The lead into the USA Cycling Cyclo-cross National Championships was anything but smooth for Jeremy Powers (Rapha-Focus). Powers flew to Austin early for the championship race, which was scheduled for January 11, to train and acclimate himself to the time zone after his most recent trip to Europe. By the time he landed, however, the accumulated travel from his racing schedule had taken its toll.
“I flew in on the 28th [of December]. I was here sick as a dog. I flew here with a fever, I got the flu, and my IT band from all the running in Europe flared up,” Powers said. “When I came here I was pretty beat up. That’s what Europe does.”
Powers was confident in his fitness but feared the IT band pain could mean the end of his season. He skipped the Resolution Cross Race in Garland, Texas to focus kicking the flu and reducing the pain in his leg. Powers worked with a team of local physicians and physical therapists up until the Friday before Nationals.
As the weekend set in and rain started to pour down in Austin, Powers was able to focus on the race. Rain and mud created classic cyclo-cross conditions, and Powers determined his most serious competition would come from his old rival, Jonathan Page.

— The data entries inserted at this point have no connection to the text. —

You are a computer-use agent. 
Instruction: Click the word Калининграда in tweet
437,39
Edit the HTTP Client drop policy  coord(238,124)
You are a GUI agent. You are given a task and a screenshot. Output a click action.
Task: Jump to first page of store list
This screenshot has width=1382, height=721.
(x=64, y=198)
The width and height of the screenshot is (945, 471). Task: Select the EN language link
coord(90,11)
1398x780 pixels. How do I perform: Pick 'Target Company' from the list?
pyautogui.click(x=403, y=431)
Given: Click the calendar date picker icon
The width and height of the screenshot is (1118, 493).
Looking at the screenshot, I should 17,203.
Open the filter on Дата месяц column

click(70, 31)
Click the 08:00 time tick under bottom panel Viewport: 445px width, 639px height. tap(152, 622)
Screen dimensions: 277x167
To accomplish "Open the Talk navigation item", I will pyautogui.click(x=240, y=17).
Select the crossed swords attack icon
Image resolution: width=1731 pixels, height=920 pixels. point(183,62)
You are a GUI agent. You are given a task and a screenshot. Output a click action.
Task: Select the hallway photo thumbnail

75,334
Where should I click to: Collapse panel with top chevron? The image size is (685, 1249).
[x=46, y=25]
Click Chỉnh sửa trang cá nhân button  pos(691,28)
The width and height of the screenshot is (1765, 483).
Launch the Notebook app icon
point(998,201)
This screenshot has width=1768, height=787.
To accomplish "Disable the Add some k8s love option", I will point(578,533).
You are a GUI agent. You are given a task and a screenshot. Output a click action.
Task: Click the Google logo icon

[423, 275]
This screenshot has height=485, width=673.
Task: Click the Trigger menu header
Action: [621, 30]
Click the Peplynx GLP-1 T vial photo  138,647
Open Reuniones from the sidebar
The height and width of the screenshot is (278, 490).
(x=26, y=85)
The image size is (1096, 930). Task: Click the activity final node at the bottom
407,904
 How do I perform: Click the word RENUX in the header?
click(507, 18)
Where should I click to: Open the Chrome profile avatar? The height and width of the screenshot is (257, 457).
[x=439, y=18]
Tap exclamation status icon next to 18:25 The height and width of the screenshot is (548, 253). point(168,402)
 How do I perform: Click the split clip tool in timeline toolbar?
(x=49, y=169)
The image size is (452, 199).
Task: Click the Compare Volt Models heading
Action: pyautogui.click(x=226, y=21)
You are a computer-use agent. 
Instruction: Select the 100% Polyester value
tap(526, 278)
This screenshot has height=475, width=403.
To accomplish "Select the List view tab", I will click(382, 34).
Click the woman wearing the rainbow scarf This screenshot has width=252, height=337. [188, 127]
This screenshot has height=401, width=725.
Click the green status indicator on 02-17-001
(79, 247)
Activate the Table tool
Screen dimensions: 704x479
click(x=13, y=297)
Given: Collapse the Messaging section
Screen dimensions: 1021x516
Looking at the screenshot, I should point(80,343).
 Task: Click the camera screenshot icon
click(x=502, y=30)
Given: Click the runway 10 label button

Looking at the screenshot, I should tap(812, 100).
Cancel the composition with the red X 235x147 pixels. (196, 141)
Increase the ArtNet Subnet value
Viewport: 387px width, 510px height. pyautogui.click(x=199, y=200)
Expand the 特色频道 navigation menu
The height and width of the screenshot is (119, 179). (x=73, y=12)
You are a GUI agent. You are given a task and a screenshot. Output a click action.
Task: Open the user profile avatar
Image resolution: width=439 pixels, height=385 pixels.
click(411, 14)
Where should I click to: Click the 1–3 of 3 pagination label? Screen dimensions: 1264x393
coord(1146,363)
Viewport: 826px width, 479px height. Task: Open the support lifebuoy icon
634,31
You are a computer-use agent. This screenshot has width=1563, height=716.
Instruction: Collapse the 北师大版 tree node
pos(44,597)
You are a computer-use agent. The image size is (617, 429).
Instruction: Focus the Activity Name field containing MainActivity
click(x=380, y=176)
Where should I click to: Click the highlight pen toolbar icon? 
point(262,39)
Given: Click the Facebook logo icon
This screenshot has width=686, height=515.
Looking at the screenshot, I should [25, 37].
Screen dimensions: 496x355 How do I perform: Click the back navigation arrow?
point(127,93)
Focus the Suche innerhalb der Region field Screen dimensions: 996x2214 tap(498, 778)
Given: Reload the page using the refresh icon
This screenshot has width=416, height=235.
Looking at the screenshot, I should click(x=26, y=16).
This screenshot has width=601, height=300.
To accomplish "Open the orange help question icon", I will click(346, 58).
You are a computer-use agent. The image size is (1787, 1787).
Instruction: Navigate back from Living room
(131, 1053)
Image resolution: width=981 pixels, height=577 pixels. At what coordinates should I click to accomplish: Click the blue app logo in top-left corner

“I thought about Jonathan really specifically because the amount of running, the mud and his experience in it. For me, it was definitely going to push me to my maximum with the amount of skill I have in those conditions,” Powers said. “There were a lot of people who were dark horses who I hadn’t raced against, but Jonathan - specifically after the ride in Namur in December, I knew that he would be good on a course like this today. “
Early in the first lap of the championship race on Monday, Powers and Page came around Ryan Trebon (Cannondale-Cyclocrossworld.com) and started to go head to head. Powers could feel momentum shift between himself and Page, and focused on riding smoothly through Zilker Park.
“I don’t do that race a lot, where I am racing head to head with someone blow for blow,” Powers said. “I know it’s about making mistakes in that situation, and it’s about keeping clean and consistent lap times, so that was my goal at that point.”
Powers' strategy paid off earlier than he expected. Page suffered a flat on the first lap after both riders took a bike change in the pit. Page rode the next half a lap with a deflating tire and lost time he could never regain. Powers crossed the line with his trademark salute for his third national championship.
One big shift in Powers’ preparation coming into this season was a greater emphasis on his running game. The extra homework required more time off the bike than most US races require, but it paid off in Austin.
“I think it’s a testament to anyone who says they can’t do something,” Powers said. “I’ve always said for a long time ‘I can’t do this running, I’m not a good runner,’ and that’s ultimately going to end my cyclo-cross in Europe and my ambitions there. I really started to focus on that in March.”
With an eye on improving his World Cup performances, Powers started turning his weakness into an asset. By the time the Namur World Cup came around he could see the impact of his work.
“Before Namur I was running four times a week, mostly before workouts. I was running heavy. Heavy running,” Powers said. “If you take someone that is not necessarily a natural runner and put them in that situation it’s really brutal. It’s hard on the body and not fun. That’s why Namur was a really special ride for me. I finished that race, and I was racing that race, and it’s an extremely challenging and hard track.”
Powers' post race celebration was a low-key affair. He went out for a quiet dinner with his family to make up for recently missed Thanksgiving and Christmas celebrations. Powers admitted to a degree of relief after winning on Monday, but his eyes were already on his next European trip and worlds. Powers was not quite ready to celebrate yet.
As he left the interview to join his family, he mused about how his next trip to Europe would be the time to start taking bigger risks. Powers was already planning his next race.